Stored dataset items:
------

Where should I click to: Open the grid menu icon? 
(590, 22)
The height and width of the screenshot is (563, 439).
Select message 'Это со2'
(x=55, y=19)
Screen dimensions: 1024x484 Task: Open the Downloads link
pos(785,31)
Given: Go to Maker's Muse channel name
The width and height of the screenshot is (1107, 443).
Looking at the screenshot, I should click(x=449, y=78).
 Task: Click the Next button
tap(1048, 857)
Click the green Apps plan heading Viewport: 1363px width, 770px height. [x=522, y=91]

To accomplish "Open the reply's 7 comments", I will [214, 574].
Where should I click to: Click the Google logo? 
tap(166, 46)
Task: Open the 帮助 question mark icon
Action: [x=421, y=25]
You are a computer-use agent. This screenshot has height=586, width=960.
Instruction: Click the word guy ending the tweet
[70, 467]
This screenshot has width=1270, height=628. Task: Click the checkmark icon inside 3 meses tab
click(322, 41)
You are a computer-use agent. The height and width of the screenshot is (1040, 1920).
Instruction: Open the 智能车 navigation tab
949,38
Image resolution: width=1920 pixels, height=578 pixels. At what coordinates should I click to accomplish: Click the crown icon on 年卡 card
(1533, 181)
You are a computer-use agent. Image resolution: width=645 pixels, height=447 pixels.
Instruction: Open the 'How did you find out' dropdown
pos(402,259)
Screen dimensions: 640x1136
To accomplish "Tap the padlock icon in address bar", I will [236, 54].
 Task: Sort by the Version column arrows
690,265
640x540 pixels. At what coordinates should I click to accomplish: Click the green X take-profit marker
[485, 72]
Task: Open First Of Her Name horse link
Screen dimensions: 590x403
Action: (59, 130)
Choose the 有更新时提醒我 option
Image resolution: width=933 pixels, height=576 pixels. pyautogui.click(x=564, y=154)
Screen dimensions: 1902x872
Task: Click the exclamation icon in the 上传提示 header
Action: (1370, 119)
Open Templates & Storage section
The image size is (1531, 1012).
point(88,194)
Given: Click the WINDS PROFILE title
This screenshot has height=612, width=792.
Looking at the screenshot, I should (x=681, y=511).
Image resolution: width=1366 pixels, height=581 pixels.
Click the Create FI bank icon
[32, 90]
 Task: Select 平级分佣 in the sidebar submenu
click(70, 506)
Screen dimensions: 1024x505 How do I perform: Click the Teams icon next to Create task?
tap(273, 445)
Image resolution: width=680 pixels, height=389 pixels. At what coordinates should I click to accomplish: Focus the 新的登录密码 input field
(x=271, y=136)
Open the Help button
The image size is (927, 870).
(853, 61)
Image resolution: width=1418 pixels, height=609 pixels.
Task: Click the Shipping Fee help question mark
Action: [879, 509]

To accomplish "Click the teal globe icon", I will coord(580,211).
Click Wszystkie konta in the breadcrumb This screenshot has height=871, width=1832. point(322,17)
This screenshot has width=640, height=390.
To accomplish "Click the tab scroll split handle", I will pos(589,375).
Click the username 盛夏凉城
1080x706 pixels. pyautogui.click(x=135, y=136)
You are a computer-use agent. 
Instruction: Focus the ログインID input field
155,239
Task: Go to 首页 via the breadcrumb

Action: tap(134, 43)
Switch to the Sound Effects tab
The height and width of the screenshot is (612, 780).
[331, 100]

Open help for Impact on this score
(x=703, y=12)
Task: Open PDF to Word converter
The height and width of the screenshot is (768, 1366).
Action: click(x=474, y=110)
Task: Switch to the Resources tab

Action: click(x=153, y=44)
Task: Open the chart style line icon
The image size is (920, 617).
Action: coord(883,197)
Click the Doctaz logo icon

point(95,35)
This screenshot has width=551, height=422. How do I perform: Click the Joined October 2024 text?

------

After locating the line with "Given: Go to Maker's Muse channel name" above, return that line and every later line through the one with "Open the Help button", word for word and with nothing else.

Exercise solution:
Given: Go to Maker's Muse channel name
The width and height of the screenshot is (1107, 443).
Looking at the screenshot, I should click(x=449, y=78).
 Task: Click the Next button
tap(1048, 857)
Click the green Apps plan heading Viewport: 1363px width, 770px height. [x=522, y=91]

To accomplish "Open the reply's 7 comments", I will [214, 574].
Where should I click to: Click the Google logo? 
tap(166, 46)
Task: Open the 帮助 question mark icon
Action: [x=421, y=25]
You are a computer-use agent. This screenshot has height=586, width=960.
Instruction: Click the word guy ending the tweet
[70, 467]
This screenshot has width=1270, height=628. Task: Click the checkmark icon inside 3 meses tab
click(322, 41)
You are a computer-use agent. The height and width of the screenshot is (1040, 1920).
Instruction: Open the 智能车 navigation tab
949,38
Image resolution: width=1920 pixels, height=578 pixels. At what coordinates should I click to accomplish: Click the crown icon on 年卡 card
(1533, 181)
You are a computer-use agent. Image resolution: width=645 pixels, height=447 pixels.
Instruction: Open the 'How did you find out' dropdown
pos(402,259)
Screen dimensions: 640x1136
To accomplish "Tap the padlock icon in address bar", I will [236, 54].
 Task: Sort by the Version column arrows
690,265
640x540 pixels. At what coordinates should I click to accomplish: Click the green X take-profit marker
[485, 72]
Task: Open First Of Her Name horse link
Screen dimensions: 590x403
Action: (59, 130)
Choose the 有更新时提醒我 option
Image resolution: width=933 pixels, height=576 pixels. pyautogui.click(x=564, y=154)
Screen dimensions: 1902x872
Task: Click the exclamation icon in the 上传提示 header
Action: (1370, 119)
Open Templates & Storage section
The image size is (1531, 1012).
point(88,194)
Given: Click the WINDS PROFILE title
This screenshot has height=612, width=792.
Looking at the screenshot, I should (x=681, y=511).
Image resolution: width=1366 pixels, height=581 pixels.
Click the Create FI bank icon
[32, 90]
 Task: Select 平级分佣 in the sidebar submenu
click(70, 506)
Screen dimensions: 1024x505 How do I perform: Click the Teams icon next to Create task?
tap(273, 445)
Image resolution: width=680 pixels, height=389 pixels. At what coordinates should I click to accomplish: Focus the 新的登录密码 input field
(x=271, y=136)
Open the Help button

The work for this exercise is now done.